Le lendemain matin, on envoie chercher les chevaux de fort bonne heure et nous partons au galop. Nous passons la Cabeza del Buey, vieux nom donné à l’extrémité d’un grand marais qui s’étend jusqu’à Bahia Blanca. Nous changeons de chevaux et traversons, pendant plusieurs lieues, des marécages et des marais salins. Nous changeons de chevaux pour la dernière fois et nous reprenons notre course au travers de la boue. Mon cheval s’abat, et je plonge dans la boue noire et liquide, accident fort désagréable quand on n’a pas d’habits de rechange. À quelques milles du fort, nous rencontrons un homme qui nous dit qu’on vient de tirer un coup de canon, signal que les Indiens sont dans le voisinage. Nous quittons donc immédiatement la route et suivons les bords d’un marais, prêts à y entrer si nous voyons apparaître les sauvages ; c’est là, en effet, le meilleur moyen pour échapper à leur poursuite. Nous sommes heureux d’arriver dans l’enceinte des murs de la ville ; on nous dit alors que c’était une fausse alerte : des Indiens s’étaient, en effet, présentés, mais c’étaient des alliés qui désiraient aller rejoindre le général Rosas.

++++++++++

### Consignes à suivre
Répondez à ces trois questions sur le récit :
1. Quel nom porte l'extrémité du grand marais qui s'étend jusqu'à Bahia Blanca ?
2. D'après l'homme rencontré à quelques milles du fort, qu'annonce le coup de canon ?
3. Que voulaient les Indiens qui s'étaient présentés ?
Pour répondre, servez-vous seulement du récit.

### Entrées sur la position des éléments
++++++++++

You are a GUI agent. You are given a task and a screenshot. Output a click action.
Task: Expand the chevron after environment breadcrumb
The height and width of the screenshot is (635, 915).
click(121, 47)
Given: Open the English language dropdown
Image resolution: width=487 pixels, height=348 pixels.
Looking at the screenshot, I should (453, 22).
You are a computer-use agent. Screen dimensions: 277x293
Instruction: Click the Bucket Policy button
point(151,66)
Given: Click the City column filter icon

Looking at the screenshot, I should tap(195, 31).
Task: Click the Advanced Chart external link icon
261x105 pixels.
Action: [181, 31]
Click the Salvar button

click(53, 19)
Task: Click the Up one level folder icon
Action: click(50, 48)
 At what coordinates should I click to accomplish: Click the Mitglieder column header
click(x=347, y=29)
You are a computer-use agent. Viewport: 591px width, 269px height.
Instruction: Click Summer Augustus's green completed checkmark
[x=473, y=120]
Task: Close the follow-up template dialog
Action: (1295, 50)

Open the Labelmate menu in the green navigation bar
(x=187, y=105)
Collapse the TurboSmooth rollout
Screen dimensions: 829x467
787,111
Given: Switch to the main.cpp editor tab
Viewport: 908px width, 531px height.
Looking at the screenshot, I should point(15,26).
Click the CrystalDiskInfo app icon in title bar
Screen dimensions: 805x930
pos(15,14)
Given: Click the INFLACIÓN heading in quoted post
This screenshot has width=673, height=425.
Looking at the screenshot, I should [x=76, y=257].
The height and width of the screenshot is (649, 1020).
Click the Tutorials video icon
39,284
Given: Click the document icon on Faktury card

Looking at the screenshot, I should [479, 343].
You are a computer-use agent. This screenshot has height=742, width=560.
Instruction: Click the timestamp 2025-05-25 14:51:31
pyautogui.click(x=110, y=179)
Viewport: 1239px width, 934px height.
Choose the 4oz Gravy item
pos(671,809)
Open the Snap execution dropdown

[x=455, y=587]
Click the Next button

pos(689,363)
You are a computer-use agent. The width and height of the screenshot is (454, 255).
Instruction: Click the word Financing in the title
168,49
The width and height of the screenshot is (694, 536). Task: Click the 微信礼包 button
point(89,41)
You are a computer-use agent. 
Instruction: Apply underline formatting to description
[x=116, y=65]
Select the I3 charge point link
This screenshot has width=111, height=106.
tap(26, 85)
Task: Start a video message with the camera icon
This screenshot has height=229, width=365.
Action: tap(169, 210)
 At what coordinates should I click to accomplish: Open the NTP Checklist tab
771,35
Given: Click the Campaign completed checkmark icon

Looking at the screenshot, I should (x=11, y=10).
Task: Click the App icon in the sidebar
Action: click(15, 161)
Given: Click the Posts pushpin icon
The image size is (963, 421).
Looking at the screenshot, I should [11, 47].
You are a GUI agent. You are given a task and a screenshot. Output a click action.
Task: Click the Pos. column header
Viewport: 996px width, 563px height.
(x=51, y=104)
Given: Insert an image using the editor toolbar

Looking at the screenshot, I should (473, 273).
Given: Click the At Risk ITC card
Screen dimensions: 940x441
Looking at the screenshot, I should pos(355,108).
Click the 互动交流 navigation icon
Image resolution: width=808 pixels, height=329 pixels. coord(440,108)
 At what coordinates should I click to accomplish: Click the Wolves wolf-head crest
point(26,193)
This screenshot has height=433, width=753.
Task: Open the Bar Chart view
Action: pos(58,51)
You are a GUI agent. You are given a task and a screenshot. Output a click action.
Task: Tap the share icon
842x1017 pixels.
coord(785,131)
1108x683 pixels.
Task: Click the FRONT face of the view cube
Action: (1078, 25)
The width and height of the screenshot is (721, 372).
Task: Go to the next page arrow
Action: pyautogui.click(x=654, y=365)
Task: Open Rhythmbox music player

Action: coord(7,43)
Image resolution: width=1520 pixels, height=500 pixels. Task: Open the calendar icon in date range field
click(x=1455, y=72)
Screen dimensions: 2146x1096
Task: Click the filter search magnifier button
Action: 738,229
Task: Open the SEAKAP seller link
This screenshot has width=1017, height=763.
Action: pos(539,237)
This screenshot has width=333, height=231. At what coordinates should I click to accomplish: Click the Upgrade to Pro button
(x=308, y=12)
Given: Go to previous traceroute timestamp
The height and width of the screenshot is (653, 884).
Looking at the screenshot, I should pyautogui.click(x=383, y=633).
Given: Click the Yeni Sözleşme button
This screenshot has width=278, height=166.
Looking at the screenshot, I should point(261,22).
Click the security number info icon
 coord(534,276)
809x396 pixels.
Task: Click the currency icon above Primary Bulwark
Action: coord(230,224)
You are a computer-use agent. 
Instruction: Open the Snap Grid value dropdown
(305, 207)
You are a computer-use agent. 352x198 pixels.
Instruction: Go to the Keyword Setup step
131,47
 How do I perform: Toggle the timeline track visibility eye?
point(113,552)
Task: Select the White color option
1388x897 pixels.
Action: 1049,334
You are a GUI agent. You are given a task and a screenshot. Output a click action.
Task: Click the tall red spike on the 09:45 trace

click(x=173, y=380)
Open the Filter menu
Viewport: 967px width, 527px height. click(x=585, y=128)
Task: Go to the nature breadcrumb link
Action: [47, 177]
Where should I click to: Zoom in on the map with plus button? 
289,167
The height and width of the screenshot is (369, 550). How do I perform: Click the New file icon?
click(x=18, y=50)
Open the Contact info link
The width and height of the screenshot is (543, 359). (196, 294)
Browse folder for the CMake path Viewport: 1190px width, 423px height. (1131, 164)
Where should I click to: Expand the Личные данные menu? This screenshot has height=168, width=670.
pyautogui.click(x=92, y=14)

++++++++++

### Réponse attendue
1. La Cabeza del Buey.
2. Que les Indiens sont dans le voisinage.
3. Aller rejoindre le général Rosas.